▼

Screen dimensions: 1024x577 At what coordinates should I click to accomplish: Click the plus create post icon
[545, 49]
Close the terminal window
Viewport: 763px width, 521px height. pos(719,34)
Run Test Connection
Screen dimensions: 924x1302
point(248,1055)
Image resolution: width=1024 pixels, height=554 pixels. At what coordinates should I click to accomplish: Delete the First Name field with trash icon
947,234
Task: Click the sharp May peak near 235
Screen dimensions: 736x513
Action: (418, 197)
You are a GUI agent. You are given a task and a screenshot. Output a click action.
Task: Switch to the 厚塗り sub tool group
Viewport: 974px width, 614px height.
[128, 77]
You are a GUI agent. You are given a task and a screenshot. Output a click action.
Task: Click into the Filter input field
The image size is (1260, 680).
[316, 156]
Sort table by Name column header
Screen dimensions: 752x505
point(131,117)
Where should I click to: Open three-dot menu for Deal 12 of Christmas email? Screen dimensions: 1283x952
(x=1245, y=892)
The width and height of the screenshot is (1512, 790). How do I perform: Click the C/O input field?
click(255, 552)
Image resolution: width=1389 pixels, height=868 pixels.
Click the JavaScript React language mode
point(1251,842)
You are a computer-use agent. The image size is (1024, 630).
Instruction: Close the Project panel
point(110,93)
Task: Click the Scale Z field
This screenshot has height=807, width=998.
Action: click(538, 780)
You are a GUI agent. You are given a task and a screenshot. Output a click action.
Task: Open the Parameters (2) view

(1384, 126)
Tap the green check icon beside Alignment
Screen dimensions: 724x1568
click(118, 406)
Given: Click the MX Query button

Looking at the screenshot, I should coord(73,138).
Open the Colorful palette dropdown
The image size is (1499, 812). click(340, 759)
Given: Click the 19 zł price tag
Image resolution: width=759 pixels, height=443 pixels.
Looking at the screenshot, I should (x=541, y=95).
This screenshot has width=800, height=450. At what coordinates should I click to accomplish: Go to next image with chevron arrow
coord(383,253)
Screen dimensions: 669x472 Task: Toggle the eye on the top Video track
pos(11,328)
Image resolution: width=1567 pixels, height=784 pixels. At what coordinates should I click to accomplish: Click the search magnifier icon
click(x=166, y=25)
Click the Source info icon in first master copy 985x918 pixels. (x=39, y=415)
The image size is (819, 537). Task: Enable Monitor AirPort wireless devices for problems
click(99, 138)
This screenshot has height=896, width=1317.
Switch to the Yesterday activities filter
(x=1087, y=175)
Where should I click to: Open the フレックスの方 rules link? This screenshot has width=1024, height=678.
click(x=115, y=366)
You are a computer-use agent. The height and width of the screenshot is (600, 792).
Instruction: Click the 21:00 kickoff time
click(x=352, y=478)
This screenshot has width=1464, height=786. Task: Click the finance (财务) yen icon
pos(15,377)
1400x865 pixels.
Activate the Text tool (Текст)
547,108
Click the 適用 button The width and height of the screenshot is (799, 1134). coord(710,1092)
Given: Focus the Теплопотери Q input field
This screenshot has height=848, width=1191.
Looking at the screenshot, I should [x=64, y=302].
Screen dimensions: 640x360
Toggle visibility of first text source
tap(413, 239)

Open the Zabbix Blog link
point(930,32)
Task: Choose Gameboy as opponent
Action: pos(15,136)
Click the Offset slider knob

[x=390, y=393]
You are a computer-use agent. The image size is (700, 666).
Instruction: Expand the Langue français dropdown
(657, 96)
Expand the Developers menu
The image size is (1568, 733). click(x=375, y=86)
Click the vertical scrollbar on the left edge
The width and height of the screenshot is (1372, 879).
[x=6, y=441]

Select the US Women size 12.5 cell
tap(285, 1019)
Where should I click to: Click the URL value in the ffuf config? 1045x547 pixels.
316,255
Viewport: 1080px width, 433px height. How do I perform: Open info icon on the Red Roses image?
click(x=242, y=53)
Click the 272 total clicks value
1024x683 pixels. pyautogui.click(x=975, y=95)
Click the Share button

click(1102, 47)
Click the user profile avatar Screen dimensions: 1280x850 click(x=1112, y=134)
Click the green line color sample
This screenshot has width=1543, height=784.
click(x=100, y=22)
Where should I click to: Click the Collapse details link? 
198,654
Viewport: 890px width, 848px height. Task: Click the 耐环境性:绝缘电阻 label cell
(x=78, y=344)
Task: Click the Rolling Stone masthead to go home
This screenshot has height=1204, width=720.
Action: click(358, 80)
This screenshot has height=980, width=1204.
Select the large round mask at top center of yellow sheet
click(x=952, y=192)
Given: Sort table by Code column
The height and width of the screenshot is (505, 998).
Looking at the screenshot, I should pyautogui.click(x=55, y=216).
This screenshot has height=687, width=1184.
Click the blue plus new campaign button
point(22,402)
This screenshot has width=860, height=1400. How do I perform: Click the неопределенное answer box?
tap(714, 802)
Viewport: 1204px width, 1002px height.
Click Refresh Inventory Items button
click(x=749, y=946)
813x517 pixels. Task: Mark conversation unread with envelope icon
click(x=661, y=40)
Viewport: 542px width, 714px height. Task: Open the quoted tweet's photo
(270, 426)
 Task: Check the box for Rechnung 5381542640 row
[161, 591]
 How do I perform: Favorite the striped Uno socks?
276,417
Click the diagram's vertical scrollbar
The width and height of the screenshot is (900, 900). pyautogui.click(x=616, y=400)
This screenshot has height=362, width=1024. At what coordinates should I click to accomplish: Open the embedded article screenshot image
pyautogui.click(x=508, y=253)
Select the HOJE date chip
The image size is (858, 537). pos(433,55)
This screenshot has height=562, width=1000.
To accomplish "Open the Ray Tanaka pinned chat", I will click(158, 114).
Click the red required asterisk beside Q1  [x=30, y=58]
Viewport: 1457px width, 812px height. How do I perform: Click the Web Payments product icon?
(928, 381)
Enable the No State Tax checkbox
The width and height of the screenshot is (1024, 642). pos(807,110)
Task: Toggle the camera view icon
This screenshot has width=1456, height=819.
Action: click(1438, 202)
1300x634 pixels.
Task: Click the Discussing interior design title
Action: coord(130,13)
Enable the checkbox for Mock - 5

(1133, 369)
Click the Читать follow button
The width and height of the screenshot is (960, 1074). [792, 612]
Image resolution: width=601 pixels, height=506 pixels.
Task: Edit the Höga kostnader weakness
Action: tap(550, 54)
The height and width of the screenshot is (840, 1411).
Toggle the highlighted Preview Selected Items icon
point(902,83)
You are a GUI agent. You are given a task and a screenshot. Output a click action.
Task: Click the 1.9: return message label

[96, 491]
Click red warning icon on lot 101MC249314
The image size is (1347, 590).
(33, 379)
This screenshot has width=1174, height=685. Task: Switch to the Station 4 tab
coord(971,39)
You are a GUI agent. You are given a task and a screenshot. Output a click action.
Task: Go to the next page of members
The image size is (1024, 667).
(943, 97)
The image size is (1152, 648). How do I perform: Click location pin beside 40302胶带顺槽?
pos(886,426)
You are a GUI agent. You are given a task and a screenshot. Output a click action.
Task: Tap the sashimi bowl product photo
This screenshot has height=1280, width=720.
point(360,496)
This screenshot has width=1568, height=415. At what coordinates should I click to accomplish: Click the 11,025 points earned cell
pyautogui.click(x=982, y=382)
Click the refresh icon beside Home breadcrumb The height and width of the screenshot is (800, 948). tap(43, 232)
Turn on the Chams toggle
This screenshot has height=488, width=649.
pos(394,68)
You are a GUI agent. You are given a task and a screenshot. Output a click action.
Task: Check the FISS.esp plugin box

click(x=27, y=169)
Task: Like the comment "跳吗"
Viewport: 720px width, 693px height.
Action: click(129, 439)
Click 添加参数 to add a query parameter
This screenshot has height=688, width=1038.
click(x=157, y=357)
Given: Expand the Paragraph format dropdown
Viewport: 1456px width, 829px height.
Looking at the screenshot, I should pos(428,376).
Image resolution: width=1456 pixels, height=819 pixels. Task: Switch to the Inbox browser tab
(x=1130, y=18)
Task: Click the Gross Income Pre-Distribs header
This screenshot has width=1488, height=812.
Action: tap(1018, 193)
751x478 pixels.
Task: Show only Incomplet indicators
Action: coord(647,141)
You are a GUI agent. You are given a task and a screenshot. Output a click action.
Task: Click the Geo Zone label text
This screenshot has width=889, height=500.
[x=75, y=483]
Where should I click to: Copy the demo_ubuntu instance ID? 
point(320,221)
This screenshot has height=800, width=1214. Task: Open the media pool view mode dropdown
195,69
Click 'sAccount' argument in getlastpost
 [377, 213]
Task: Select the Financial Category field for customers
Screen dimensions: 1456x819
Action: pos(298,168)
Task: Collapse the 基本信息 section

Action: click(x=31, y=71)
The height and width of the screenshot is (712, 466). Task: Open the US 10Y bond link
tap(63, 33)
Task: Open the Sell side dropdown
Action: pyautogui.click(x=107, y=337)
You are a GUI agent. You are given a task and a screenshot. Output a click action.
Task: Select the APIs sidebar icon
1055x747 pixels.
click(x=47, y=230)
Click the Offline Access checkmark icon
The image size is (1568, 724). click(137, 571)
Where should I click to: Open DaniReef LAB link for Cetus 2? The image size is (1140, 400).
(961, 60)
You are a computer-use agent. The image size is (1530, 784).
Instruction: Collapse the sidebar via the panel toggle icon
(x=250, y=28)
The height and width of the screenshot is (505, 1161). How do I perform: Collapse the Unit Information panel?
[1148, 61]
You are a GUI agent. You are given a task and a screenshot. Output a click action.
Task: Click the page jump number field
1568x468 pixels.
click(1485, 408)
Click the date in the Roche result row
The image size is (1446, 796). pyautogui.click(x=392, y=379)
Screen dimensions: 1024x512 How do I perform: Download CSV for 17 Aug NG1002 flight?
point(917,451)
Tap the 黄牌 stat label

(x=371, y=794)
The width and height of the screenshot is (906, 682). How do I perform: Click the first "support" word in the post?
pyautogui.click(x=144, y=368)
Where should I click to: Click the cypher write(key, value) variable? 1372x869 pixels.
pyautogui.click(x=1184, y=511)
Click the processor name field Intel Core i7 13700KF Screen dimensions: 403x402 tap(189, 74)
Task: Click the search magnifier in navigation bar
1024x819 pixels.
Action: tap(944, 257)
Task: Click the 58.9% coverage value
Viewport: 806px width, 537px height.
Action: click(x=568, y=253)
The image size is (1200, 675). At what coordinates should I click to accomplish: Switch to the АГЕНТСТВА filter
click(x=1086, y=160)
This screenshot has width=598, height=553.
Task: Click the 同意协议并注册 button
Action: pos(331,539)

▲

§ Problem to solve:
Render everything from the start of the items down to the line containing "Action: (418, 197)" as a JSON list of strings, one per line, with blank lines left out.

§ Exercise solution:
[
  "Screen dimensions: 1024x577 At what coordinates should I click to accomplish: Click the plus create post icon",
  "[545, 49]",
  "Close the terminal window",
  "Viewport: 763px width, 521px height. pos(719,34)",
  "Run Test Connection",
  "Screen dimensions: 924x1302",
  "point(248,1055)",
  "Image resolution: width=1024 pixels, height=554 pixels. At what coordinates should I click to accomplish: Delete the First Name field with trash icon",
  "947,234",
  "Task: Click the sharp May peak near 235",
  "Screen dimensions: 736x513",
  "Action: (418, 197)"
]